Source ->
Here are some estimations of the run time, from the start of scan to the point when file/folder tree is displayed.
  • With a hard disk, expect about 1 gigabyte per minute. Larger disks tend to be faster than that (up to 2GB per minute).
    • 120GB HDD = two hours.
    • 300GB HDD = four hours.
  • Digital image recovery (from a flash card) - expect two hours per run maximum if the read cache size is at least 64MB.
If the run is taking longer, look at the colored volume map and the analysis stage indication.

If recovering digital images and the memory card is in the camera (i.e. the camera's own connection is used)
  • You need to use the card reader device. Certain camera drivers tend to choke on a damaged card. Remove the card from the camera and use the card reader device.


If the stage is listed as "Raw scan: identifying...", and there are red dots on the map: there is a physical problem with the device.
  1. Without stopping the scan, in the runtime control panel
    1. set Timeout to 200 ms
    2. set retry attempts to 0
    3. enable "Avoid repeated retries"
    4. set skip factor to 8
  2. Observe the progress for about fifteen minutes. If no speed boost
    1. increase skip factor to the maximum allowed
    2. enable "Force device/bus reset".
  3. If this still does not improve speed, there is nothing more we can do (in software) to resolve the problem. For additional considerations refer to
    1. Physical access problems with hard disks.
    2. Physical access problems with flash memory (USB sticks, memory cards).
  4. It is recommedned that you abort the scan at this point, to avoid stressing the device.

Required tasks ->
1 - Extract the passage of the recovery scan guide starting with "If the run is" and going on through "with the device.".
2 - Extend the recovery scan guide, picking up after its last line.
The items after the recovery scan guide are separate material.

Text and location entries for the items
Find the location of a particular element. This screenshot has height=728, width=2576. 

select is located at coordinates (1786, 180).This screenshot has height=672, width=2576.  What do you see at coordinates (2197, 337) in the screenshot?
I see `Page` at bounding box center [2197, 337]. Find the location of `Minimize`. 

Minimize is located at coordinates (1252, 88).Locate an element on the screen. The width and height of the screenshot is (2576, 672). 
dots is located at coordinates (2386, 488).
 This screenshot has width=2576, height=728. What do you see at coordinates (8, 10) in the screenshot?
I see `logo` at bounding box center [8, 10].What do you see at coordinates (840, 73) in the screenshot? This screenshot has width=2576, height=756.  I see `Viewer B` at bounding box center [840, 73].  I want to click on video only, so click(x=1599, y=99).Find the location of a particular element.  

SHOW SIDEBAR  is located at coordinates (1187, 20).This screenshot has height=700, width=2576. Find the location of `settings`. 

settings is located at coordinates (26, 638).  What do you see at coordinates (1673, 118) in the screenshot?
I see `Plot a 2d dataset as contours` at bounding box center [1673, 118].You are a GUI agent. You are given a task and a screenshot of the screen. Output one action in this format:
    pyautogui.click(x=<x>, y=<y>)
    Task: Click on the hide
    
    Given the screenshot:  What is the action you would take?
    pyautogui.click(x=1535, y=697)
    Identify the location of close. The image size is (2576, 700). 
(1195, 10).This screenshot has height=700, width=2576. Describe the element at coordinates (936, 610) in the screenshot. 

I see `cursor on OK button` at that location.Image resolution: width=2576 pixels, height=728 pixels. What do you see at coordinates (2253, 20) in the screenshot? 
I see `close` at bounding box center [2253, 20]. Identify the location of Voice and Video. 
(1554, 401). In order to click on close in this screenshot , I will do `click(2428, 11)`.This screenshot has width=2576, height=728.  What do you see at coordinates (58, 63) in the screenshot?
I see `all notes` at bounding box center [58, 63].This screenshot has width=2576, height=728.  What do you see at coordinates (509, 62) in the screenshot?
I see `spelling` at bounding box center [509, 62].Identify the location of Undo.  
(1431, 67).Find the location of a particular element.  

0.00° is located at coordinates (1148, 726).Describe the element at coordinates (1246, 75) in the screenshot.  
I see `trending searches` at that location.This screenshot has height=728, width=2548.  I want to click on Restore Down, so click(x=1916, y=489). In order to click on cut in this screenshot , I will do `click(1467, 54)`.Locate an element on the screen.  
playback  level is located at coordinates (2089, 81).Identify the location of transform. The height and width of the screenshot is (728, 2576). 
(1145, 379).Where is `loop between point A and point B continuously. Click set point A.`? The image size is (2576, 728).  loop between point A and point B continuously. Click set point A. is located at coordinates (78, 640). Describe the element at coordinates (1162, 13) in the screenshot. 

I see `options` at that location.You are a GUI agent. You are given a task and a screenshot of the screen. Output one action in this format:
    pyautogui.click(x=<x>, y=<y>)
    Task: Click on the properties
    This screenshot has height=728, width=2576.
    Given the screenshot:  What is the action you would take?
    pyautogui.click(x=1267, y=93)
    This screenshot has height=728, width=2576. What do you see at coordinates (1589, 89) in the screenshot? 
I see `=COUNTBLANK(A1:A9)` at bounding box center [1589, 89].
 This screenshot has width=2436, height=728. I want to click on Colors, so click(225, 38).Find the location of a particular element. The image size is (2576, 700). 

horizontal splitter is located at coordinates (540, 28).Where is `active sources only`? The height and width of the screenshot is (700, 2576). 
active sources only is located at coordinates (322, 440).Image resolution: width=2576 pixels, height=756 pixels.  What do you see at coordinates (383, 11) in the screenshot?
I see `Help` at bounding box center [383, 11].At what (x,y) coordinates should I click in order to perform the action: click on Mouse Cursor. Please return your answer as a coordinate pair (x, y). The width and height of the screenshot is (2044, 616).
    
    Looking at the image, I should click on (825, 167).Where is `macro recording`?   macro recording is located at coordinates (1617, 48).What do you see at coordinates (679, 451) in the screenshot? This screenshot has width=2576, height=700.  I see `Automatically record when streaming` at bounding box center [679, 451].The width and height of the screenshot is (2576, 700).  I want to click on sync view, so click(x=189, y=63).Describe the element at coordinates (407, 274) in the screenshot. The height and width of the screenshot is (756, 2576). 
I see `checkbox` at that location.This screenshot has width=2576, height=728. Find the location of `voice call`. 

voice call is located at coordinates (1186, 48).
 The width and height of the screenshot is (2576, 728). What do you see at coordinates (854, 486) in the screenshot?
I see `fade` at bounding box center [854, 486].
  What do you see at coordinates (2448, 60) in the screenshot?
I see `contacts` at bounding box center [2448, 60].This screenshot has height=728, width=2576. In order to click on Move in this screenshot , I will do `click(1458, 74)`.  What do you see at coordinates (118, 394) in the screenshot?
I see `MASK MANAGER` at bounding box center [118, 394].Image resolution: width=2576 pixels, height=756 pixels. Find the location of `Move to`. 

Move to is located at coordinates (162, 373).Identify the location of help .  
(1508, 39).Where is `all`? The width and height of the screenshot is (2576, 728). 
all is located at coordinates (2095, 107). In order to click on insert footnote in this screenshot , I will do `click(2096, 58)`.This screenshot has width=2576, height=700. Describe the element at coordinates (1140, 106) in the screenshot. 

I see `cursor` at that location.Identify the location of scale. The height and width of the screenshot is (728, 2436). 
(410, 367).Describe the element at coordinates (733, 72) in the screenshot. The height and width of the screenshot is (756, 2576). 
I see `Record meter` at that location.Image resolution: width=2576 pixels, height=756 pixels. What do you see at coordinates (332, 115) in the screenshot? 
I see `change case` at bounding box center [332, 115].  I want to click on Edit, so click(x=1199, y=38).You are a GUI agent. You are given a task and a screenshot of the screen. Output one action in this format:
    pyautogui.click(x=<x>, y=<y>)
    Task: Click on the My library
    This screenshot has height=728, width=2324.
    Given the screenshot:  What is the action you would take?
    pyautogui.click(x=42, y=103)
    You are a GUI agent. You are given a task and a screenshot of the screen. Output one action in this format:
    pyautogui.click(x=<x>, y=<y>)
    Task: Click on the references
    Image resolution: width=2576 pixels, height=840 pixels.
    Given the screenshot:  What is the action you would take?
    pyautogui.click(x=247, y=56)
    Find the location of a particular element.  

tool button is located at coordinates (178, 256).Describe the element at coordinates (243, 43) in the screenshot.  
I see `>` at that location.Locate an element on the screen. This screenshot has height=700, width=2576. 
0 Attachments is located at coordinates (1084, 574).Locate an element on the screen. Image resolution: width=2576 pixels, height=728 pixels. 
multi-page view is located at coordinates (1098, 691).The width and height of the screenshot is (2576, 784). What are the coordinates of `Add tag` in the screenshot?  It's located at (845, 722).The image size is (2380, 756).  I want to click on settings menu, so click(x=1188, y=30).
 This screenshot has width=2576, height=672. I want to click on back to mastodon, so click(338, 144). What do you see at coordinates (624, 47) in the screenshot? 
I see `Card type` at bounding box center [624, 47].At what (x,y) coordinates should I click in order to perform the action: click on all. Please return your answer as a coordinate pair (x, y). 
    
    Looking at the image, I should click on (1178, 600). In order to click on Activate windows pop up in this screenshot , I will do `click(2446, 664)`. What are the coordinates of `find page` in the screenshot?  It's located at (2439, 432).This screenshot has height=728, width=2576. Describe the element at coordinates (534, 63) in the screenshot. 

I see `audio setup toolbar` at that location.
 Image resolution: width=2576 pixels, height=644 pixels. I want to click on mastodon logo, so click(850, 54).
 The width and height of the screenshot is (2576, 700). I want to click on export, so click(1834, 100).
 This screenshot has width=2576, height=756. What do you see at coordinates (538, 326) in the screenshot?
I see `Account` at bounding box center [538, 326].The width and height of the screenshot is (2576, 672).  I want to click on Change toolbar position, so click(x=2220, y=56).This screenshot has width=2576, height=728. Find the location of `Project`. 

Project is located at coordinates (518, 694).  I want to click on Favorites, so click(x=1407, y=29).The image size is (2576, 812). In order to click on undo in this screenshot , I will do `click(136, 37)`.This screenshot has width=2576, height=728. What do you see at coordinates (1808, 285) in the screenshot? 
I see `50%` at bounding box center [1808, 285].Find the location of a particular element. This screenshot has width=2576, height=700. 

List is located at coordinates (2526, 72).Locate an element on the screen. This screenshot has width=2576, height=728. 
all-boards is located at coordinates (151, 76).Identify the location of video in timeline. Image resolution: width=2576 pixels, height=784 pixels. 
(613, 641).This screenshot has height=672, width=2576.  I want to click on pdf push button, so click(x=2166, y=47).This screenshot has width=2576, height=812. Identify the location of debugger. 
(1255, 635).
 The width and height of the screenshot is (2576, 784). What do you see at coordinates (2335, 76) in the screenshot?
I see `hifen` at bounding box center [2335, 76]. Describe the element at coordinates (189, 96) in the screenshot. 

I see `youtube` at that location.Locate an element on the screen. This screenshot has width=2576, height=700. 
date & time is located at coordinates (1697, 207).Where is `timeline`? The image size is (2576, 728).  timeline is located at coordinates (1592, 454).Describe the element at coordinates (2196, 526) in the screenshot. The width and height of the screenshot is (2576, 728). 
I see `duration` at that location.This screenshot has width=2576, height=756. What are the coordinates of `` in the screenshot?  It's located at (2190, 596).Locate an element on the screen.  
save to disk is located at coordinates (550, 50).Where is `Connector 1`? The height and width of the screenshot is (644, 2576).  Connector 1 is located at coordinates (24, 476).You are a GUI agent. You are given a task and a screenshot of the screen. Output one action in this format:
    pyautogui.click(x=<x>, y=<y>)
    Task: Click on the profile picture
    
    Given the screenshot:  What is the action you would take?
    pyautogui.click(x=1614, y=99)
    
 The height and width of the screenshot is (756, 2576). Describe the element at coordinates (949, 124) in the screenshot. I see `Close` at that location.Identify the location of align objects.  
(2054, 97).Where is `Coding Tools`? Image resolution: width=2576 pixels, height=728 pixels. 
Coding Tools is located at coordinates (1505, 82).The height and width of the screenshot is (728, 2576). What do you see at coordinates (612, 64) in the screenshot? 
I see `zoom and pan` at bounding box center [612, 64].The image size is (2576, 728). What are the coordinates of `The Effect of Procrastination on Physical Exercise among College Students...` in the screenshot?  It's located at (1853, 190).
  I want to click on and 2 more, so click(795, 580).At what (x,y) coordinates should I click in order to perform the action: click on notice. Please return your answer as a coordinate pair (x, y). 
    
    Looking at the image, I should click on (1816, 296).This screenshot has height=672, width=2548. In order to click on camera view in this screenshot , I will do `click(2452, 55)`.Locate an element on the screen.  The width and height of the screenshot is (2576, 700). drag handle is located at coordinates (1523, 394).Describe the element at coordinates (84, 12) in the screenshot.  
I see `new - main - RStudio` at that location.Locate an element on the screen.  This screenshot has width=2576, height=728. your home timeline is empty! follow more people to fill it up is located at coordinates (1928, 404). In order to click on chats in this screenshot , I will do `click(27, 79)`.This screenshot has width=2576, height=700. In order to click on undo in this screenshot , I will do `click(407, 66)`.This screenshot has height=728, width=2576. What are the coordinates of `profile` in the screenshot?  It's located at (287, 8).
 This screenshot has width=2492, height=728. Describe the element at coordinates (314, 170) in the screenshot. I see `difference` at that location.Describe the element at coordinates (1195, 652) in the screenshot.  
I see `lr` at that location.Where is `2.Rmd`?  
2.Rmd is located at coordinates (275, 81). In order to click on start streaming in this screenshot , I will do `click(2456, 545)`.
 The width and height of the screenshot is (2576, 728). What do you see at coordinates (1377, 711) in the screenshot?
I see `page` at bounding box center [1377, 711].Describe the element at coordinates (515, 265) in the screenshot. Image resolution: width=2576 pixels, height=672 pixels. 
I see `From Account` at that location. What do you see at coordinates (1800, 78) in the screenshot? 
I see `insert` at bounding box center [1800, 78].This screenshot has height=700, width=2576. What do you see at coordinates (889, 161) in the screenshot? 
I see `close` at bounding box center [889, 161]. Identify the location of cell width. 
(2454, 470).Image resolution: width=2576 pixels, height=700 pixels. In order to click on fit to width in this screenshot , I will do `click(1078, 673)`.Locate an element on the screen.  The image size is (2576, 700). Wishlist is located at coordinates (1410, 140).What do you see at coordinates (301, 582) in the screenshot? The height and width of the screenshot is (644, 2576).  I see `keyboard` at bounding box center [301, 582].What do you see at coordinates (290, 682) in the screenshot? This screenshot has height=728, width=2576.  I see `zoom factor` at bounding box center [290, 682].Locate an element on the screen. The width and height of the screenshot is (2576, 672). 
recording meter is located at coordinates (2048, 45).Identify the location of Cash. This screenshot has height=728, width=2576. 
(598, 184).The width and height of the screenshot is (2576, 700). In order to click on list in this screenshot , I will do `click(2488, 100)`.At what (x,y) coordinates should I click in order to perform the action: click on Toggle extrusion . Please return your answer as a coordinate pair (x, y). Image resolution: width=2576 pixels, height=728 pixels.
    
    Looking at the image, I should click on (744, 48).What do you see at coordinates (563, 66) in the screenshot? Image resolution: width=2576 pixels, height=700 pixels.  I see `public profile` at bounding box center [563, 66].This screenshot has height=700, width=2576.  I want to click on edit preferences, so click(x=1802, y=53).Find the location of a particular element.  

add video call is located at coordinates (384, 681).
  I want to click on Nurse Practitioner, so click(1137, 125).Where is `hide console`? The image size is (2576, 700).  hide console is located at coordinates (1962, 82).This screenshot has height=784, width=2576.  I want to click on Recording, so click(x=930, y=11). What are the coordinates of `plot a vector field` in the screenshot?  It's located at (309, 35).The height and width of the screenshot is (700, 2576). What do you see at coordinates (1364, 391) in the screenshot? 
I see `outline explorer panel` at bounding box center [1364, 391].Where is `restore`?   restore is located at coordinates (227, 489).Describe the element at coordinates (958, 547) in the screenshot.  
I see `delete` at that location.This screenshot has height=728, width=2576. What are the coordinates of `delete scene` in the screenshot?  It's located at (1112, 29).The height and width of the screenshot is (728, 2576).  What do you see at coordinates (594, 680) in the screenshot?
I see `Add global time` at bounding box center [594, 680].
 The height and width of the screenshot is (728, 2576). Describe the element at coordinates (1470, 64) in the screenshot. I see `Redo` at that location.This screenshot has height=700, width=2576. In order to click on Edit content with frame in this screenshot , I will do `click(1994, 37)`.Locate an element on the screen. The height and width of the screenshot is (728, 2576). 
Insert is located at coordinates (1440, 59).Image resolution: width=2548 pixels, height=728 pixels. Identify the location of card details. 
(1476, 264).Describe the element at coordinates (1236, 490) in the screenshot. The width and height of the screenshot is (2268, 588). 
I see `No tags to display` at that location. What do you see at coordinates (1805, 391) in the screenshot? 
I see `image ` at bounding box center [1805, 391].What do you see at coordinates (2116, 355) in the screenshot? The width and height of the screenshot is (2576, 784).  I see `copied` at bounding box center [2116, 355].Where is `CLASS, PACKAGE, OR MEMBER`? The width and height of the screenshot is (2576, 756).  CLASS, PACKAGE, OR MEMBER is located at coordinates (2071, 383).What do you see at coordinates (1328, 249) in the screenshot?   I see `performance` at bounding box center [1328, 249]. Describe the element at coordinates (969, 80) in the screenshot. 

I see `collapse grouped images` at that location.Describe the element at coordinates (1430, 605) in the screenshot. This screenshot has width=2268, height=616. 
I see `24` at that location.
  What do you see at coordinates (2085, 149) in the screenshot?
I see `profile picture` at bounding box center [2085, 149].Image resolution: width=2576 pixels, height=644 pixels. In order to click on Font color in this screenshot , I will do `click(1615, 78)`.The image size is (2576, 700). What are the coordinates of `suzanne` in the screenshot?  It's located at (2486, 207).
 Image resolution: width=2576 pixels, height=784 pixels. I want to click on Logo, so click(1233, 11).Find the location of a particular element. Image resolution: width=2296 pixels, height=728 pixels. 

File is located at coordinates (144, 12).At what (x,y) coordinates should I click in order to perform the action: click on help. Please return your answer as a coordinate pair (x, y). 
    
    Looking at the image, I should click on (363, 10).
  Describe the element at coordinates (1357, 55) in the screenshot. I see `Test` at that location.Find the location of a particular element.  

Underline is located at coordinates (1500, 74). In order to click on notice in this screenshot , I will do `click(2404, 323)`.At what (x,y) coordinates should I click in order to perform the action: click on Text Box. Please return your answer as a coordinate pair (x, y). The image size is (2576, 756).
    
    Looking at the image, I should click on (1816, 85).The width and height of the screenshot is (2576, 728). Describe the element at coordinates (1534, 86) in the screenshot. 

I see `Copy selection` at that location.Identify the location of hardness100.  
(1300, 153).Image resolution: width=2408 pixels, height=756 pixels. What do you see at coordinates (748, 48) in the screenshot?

Answers for this exercise ->
1 -
If the run is taking longer, look at the colored volume map and the analysis stage indication.

If recovering digital images and the memory card is in the camera (i.e. the camera's own connection is used)
  • You need to use the card reader device. Certain camera drivers tend to choke on a damaged card. Remove the card from the camera and use the card reader device.


If the stage is listed as "Raw scan: identifying...", and there are red dots on the map: there is a physical problem with the device.

2 -
If the stage is listed other than "Raw scan", and no red dots on the map: there is a problem parsing the filesystem.
  1. Check if the "Elapsed time" counter still moves. If not, close the program and report the problem.
  2. Check CPU usage (with Task Manager) and disk activity.
  3. Check if the log file (C:\Program Files\ZAR\logfile.txt) grows in size.
  4. For additional ten minutes, observe
    1. If CPU usage is low, no disk activity, and log file does not grow - close the program and report the problem.
    2. If program seems still working on something, leave it alone for additional two hours. If still no progress - close and report.
What we need to investigate a filesystem analysis problem
  1. Filesystem type (FAT/NTFS/ext).
    1. for a FAT filesystem, if it is FAT16 or FAT32 (if known).
    2. for a ext (Linux) filesystem, if it is ext2 or ext3.
  2. Log file. Open the log file (C:\Program Files\ZAR\logfile.txt) and look at the end of it. Last entries in the log file record what ZAR was doing before a failure occured. Copy the last about 100 lines (important: see note below) and provide it along with the problem report.
  3. Anything else you consider relevant (like the original problem description).
If the debug logging is enabled, the heartbeat entries will be recorded in the log file for each megabyte of data read. These entires look like
Code:
XXXXXXX: Local cache hit ratio: ... cache hits of 2047 requests
XXXXXXX: MEMORY STATUS: Address space: ...; Alloc: ...; Free: ...; Small: ...; Big: ...;
These entries only provide information about the memory and cache usage. In most cases, we only need an approximate number of these (how many of these were there at the end of log? 1, 10, or 100?). Scroll up until you see something other than heartbeat - this would be the useful information.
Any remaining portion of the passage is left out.